The EURUSD currency pair opened the week flat, continuing its sideway consolidation as bulls and bears battle for supremacy. The pair gained 0.68% last week as appetite for risk returned to the market, following the banking sector cleaning up after itself, restoring calm in the market.
This week traders will look to the Euro Area Inflation and U.S. PCE Index (the preferred gauge of inflation for the Federal Reserve) for direction on where the market will likely place its faith. A higher inflation reading in Europe or the U.S. could boost their respective currencies as higher interest rate expectations feed into an appetite for a higher-yielding currency and bond market investments.
The EURUSD currency pair paused its uptrend following price breaking below the ascending channel pattern. Support and resistance were established at the 1.06568 and 1.09318 levels, respectively.

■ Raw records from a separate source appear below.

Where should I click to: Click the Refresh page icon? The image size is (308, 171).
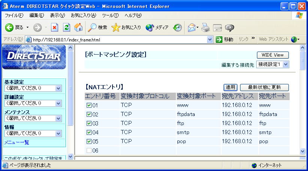66,27
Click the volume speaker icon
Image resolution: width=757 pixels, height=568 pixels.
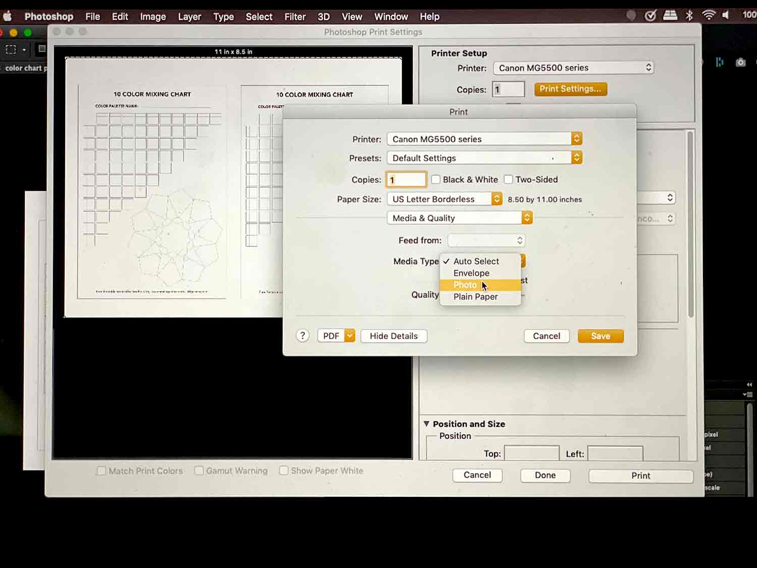point(726,16)
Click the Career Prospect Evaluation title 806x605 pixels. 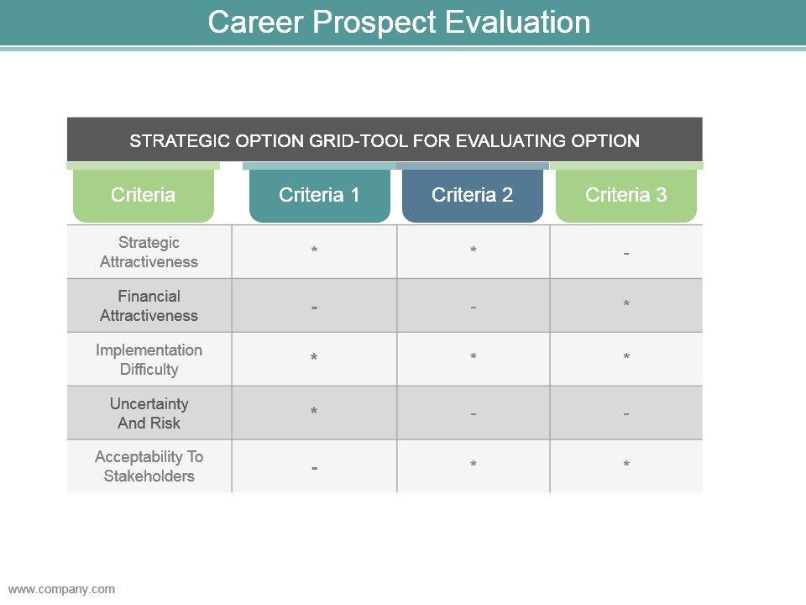click(x=399, y=23)
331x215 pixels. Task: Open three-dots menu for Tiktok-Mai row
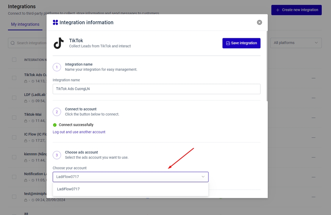[x=313, y=117]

With the price currently consolidating sideways, forming a rectangle pattern, a breakout to either side of the pattern could prompt an extended move in the direction of the breakout. If price breaks out above the consolidation pattern resistance, at the 1.07843 level, on high volumes, bulls will likely be looking to take the pair toward the 1.09318 level.
Alternatively, if a high volume breakout below the consolidation pattern support at the 1.07473 level occurs, bears will likely be interested in lowering the pair, with the 1.06568 level earmarked as a potential level of interest.
With the European Central Bank (ECB) committed to fighting inflation, another jumbo-sized rate hike could be in the cards. The ECB’s next rate hike will likely support the Euro if implemented. Traders now expect a 74.5% chance of the Federal Reserve pausing interest rate hikes. The Greenback will probably lose its footing against the Euro if a pause is implemented.